Rute sungai lain ke Danau Nikaragua juga telah diusulkan, begitu pula kemungkinan jalur kereta api dari pantai ke pantai.
Banyak orang di industri pelayaran mencari “saluran yang lebih dekat ke saluran lain dengan kemampuan yang lebih luas dan saluran yang lebih dalam” daripada Panama, kata Hershman.
Meksiko dan Guatemala juga ingin membangun koridor kargo antarsamudera, namun Nikaragua telah melaksanakan gagasan tersebut dengan sangat agresif.
Presiden Panama yang akan segera habis masa jabatannya, Enrique Bolanos, mengatakan sebuah kanal dapat dibangun dalam 12 tahun dan akan membuka jalan bagi kapal tanker raksasa dari Asia yang tidak dapat melewati jalur perairan Panama sepanjang 50 mil. Opsi Nikaragua dapat memotong satu hari libur pengiriman antara California dan New York, sementara kapal tanker Tiongkok dapat menghemat hingga 36 hari dan $2 juta dalam perjalanan pulang pergi ke Pantai Timur AS, kata Bolanos.
Dia akan mengadakan pertemuan dengan para menteri pertahanan Belahan Bumi Barat, termasuk Menteri Pertahanan AS Donald H. Rumsfeld di Managua bulan ini.
Daniel Ortega, pemimpin Sandinista yang merupakan calon terdepan dalam pemilihan presiden 5 November, tercatat mendukung rencana tersebut, meskipun ia mengatakan ia ingin mempelajarinya lebih jauh.
Para pejabat Panama mengatakan usulan Nikaragua memaksa mereka untuk melanjutkan ekspansi senilai $5,25 miliar.
“Bagi kami, Nikaragua adalah hal yang serius. Ini bukan sekedar spekulasi,” kata Adolfo Ahumada, direktur Terusan Panama, yang menghasilkan $1 miliar tahun lalu.
Sekitar 5 persen perdagangan maritim dunia melintasi Terusan Panama, namun pertumbuhannya terbatas: 10 persen kapal di dunia terlalu besar untuk melintasi Terusan Panama.
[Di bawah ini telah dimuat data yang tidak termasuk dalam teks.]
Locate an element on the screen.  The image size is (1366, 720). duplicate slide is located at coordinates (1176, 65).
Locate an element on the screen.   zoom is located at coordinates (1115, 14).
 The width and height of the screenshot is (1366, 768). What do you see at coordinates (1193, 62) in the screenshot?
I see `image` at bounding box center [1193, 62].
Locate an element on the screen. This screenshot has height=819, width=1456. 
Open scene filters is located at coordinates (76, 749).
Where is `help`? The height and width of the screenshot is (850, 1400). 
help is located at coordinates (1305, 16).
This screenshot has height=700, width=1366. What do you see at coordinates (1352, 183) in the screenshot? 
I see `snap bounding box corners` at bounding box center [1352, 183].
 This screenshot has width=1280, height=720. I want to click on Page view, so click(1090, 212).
Yang lain menunggu dalam antrean panjang dan kehilangan waktu serta uang. Dan Bolanos memperkirakan bisnis pelayaran akan tumbuh setidaknya 5 persen per tahun hingga tahun 2025.
Pejabat Nikaragua mengklaim kanal mereka dapat menampung 275.600 ton kapal tanker dan kapal kontainer – lebih dari dua kali lipat kapasitas yang mampu ditampung Panama bahkan setelah perluasannya.
Mereka mengatakan keberhasilan rekayasa raksasa ini akan bergantung pada pendanaan publik dan investor internasional, termasuk bank-bank di Tiongkok dan Jepang, negara-negara yang akan mendapatkan keuntungan dari pengiriman yang lebih cepat dan lebih murah ke negara-negara Barat.
Komisi kanal Nikaragua berencana untuk mengajukan rancangan undang-undang untuk usaha tersebut dalam beberapa bulan mendatang.
Di sepanjang pantai San Jorge, tempat para perempuan mencuci pakaian di tengah deburan ombak Danau Nikaragua, proyek ini terasa seperti terik matahari.
Selusin perahu yang rusak masuk dan keluar dari pelabuhan setiap hari, membawa pisang dari Pulau Ometepe untuk diekspor ke El Salvador dan Honduras. Laki-laki yang berkeringat mengangkat muatan dari perahu ke bus menuju pasar.
Para pemerhati lingkungan khawatir akan dampak kanal Nikaragua terhadap satwa liar, tumbuh-tumbuhan, dan masyarakat adat, sementara pihak berwenang Nikaragua yakin manfaatnya akan berupa peningkatan dua kali lipat produk nasional bruto dan setidaknya 150.000 lapangan kerja baru.
Pendukung rencana tersebut adalah Jose Ignacio Sequeira (53), seorang pemimpin komunitas adat di Ometepe, sebuah pulau dengan gunung berapi kembar di Lakke Nikaragua.
“Kami adalah pusat Amerika Tengah,” katanya. “Ini adalah tempat yang tepat untuk itu.”